“This is a remarkable and, in some ways, groundbreaking approval by the FDA. The approval is not based on aducanumab’s effect on memory or function, which is controversial. Rather, the approval is based on aducanumab’s marked effect on lowering amyloid plaques.
“FDA is taking the position that lowering plaques might likely predict future clinical benefit. They are asking Biogen to do further studies to assess actual clinical benefit. This kind of ‘accelerated approval,’ while common with drugs for cancer, has not been granted previously for Alzheimer’s disease.”
Lon Schneider is a professor of psychiatry, neurology and gerontology at the Keck School of Medicine of USC and director of the USC California Alzheimer’s Disease Center. He is one of many site investigators who helped conduct one of the aducanumab trials.
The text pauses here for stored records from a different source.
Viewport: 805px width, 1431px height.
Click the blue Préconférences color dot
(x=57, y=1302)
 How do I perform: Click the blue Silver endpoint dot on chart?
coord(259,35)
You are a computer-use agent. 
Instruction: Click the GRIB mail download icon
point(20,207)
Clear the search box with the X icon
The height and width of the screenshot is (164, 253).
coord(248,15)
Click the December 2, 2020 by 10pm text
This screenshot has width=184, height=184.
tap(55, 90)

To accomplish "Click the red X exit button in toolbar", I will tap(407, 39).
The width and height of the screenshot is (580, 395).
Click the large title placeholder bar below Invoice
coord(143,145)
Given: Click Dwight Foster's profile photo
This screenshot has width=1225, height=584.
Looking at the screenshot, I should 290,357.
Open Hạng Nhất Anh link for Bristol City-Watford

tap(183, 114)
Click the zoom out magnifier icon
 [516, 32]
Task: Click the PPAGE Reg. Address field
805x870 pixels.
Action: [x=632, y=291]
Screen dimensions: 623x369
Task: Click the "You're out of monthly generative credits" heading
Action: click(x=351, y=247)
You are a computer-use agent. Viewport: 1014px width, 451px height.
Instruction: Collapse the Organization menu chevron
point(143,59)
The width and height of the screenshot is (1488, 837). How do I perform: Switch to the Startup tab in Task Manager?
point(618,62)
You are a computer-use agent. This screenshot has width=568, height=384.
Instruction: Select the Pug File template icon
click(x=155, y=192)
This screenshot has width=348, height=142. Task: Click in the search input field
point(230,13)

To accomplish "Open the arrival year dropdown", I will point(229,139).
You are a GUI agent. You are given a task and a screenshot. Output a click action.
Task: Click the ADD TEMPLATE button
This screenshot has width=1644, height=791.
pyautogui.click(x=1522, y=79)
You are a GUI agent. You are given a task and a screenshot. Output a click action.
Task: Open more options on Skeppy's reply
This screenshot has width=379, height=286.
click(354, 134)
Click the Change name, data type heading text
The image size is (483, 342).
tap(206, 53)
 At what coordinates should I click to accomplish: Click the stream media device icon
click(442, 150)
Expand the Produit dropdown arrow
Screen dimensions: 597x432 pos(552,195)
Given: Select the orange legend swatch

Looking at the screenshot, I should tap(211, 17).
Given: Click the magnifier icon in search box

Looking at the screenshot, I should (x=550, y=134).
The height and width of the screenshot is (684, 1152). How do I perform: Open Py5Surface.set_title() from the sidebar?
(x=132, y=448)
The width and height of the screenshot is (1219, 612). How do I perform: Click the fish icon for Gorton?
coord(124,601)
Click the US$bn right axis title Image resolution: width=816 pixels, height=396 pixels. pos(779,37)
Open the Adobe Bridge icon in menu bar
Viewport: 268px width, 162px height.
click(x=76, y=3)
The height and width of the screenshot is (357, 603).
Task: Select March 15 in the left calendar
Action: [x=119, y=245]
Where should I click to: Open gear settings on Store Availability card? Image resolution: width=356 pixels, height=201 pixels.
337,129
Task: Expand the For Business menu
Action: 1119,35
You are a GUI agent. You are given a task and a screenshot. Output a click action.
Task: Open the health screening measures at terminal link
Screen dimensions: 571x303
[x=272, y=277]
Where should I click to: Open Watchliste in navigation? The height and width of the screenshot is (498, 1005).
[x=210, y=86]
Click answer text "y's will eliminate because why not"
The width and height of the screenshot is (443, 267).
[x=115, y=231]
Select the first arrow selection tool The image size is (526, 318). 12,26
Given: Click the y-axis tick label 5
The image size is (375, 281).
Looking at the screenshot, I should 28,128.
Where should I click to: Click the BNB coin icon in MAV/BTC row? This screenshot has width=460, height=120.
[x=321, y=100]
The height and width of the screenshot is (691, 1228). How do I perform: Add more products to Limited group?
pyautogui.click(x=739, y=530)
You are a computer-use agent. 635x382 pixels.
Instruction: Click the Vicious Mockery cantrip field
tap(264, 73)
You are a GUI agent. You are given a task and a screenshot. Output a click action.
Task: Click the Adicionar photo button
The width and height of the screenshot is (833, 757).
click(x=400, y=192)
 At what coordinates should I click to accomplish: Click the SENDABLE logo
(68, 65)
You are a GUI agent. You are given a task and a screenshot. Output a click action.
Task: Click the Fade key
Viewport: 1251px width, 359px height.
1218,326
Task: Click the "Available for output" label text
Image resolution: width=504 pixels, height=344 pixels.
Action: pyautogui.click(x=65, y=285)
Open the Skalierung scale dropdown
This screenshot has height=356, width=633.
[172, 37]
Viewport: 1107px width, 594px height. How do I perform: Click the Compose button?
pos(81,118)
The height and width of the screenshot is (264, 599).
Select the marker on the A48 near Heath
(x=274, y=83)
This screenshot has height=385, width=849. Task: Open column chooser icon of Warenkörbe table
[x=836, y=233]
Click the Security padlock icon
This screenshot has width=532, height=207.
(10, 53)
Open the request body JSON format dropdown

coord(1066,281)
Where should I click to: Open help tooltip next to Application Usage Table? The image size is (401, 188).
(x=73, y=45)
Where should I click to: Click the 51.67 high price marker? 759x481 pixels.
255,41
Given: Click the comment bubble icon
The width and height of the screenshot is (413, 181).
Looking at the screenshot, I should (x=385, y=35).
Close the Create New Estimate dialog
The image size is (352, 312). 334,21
Approval “paves the way for more breakthroughs”
“There is a growing belief that a successful Alzheimer’s treatment will require a combination of treatments that can address multiple targets. To start down that path, one drug must come first. FDA approval of aducanumab sends a signal to the marketplace that there is a compelling need among patients and the market will sort it out. Any drug that modifies the trajectory of the disease will also encourage patients to seek earlier diagnosis, further expanding the market and the rewards for future innovators. If future drugs — and there are some in the pipeline — work better, they will supplant the drugs that came before.
“Today’s decision marks a point of departure from a long stretch of failure and frustration to new days of hope. With its approval of aducanumab, the FDA is fueling the chances of even more breakthroughs.”
Dana Goldman is the Interim Dean at the USC Sol Price School of Public Policy and director of the USC Schaeffer Center for Health Policy & Economics. These remarks were excerpted from a piece in STAT co-written by Goldman and Darius Lakdawalla, Director of Research at the USC Schaeffer Center and the Quintiles Chair in Pharmaceutical Development and Regulatory Innovation at the USC School of Pharmacy.
New approved therapy targets beta-amyloid
“This is the first FDA-approved therapy that actually targets what many scientists consider to be a primary causal factor in Alzheimer’s disease pathogenesis: abnormal accumulation of the protein beta-amyloid. If beta-amyloid levels can be reduced early in the disease course, it is believed that downstream events including cognitive decline can be mitigated.
“Although aducanumab and related interventions have been shown to reduce beta-amyloid, robust cognitive benefits are less certain, which has resulted in some controversy regarding the true efficacy of the drug. The hope is that initiation of aducanumab treatment very early in the disease course will prove beneficial.”
Christian Pike is a professor at the USC Leonard Davis School of Gerontology who studies Alzheimer’s disease with the goal of pursuing translational strategies for the prevention and treatment of the disease.
Alzheimer’s disease-modifying drugs could save Medicaid programs billions of dollars
“With the introduction of an Alzheimer’s disease-modifying drug, Medicaid programs would be in a position to reap significant savings from avoided or delayed nursing home admissions because of reduced dementia progression and dependency on care.